The fundamental problem with these last two stories is that they just don't remain interesting for 5 hours, let alone a whole season. How many times can we watch a concerned-wife-looks-concerned-while-her-husband-acts-crazy scene or a kid-hiding-creature-is-almost-discovered-hiding-creature scene?
The only interesting parts were the scientists trying to track down and study the creatures and the mystery about where they came from. If the show had aired on basic cable and had a run of only, say 10 episodes, they might have been able to tighten up the story and keep the focus on the more interesting bits of the show. As it was, I'm not really surprised it got shut down after one season.
Mortal Engines (2018)
the problem with "from the people that brought you..."
Since it's splashed all over the promotional material, just about anyone who's seen this movie knows that it was made by some of the same people that made the LotR and Hobbit movies. Obviously the idea was to imply that this movie had some of the same magic as those franchises, but really this movie isn't even remotely in the same league.
Unfortunately, this kind of thing isn't terribly unusual in the movie industry. I think the thinking goes like this: "Well, there's this other story and the movie based on it was really successful, so let's borrow all of the same themes and basic ideas, update the parts we think are outdated, and make piles of money."
So, let's see how they did. Threat to the world from an ancient power? Check. Some object that needs to be brought to the ancient threat to destroy it forever? Check. Noble warriors to facilitate the heroes journey? Last of a race of powerful creatures disappearing from the world forever? Huge, sweeping battle where evil is about to triumph until at the last second the hero completes their quest? Check, check, and check.
And yet, despite clearly following the same basic recipe, the movie doesn't really work very well. Nor did it make big stacks of cash; in fact, I believe it actually lost tens of millions of dollars. So what went wrong?
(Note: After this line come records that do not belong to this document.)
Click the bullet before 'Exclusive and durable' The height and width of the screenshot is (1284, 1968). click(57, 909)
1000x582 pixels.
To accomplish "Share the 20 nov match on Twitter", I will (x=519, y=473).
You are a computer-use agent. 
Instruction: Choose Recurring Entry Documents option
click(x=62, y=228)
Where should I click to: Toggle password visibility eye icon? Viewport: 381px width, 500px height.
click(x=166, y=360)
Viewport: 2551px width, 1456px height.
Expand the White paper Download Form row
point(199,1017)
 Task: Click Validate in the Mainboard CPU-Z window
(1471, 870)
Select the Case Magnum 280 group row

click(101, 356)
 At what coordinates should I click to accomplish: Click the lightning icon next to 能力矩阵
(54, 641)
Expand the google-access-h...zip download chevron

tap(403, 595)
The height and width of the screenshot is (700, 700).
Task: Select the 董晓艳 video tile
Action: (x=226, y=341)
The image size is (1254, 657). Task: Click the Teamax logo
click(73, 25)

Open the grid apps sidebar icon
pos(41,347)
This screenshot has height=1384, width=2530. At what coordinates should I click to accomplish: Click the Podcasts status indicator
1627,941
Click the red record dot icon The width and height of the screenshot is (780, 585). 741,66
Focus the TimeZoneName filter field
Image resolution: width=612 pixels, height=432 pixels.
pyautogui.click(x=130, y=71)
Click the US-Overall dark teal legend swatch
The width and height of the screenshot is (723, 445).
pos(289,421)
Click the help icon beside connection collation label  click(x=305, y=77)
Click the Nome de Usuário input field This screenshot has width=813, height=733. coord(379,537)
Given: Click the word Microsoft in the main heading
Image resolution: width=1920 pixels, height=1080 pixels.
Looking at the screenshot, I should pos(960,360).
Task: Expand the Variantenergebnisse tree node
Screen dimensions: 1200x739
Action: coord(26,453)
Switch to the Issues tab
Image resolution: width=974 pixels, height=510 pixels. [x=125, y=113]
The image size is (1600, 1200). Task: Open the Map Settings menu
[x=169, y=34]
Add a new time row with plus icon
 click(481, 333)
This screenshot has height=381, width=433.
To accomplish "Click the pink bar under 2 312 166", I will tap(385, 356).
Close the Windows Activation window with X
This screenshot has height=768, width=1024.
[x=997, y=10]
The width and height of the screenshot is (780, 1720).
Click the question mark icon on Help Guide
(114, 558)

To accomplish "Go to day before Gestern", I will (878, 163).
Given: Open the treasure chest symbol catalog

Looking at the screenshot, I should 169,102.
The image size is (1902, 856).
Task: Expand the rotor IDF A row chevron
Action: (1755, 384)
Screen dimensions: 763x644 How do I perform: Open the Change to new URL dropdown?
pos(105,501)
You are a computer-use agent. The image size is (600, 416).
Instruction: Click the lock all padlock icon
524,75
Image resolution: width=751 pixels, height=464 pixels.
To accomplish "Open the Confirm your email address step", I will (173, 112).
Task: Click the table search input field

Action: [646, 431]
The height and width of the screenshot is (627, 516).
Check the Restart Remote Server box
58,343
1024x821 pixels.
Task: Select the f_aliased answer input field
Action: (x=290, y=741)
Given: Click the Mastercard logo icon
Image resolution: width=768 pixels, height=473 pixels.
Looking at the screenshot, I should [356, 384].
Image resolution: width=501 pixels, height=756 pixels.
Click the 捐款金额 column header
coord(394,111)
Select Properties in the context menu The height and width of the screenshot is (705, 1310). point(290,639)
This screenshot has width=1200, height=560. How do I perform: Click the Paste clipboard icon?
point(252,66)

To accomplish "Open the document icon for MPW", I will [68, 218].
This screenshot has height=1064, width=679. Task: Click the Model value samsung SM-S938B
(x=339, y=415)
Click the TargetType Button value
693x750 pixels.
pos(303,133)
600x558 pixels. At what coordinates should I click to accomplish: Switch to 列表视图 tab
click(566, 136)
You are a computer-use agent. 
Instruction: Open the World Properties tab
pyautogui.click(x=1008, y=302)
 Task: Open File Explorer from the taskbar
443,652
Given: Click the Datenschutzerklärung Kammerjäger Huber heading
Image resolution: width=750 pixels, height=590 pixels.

Well, in a nut shell the same thing that always goes wrong when the movie industry tries something like this: they only got the parts of the movie they actually understand correct and screwed up the rest. Specifically, the industry understands the visual side of movies. The sets, the actors, etc. Those parts of this movie work quite well. The movie is really very beautiful.
But the plot is very meh. There are plot holes galore that pulled me out of the story constantly and despite a fairly long running time, many of the characters feel extremely one-dimensional and uninteresting. Even the romance feels half-baked., The two leads meet, travel together for maybe two days, and then declare themselves in love. It doesn't feel organic; it feels more like someone said "hey, people like romance, add some romance to the story."
The bottom line is looking cool won't stop me from wondering why building massive tanks that carry entire cities on their back and hunting other cities is more efficient than cultivating crops and livestock, or why they think Twinkies will last for literally a thousand years, or why they can build floating cities but they stock their armories with medieval weapons like swords and halberds, or why they can manufacture munitions but not missiles, or--well, you get it.
With a budget of $100 million, I'm sure the studio was hoping to develop its own IP they could turn into a string of movies. But poor writing and a ho-hum story make this kind of a snooze. I wouldn't bother.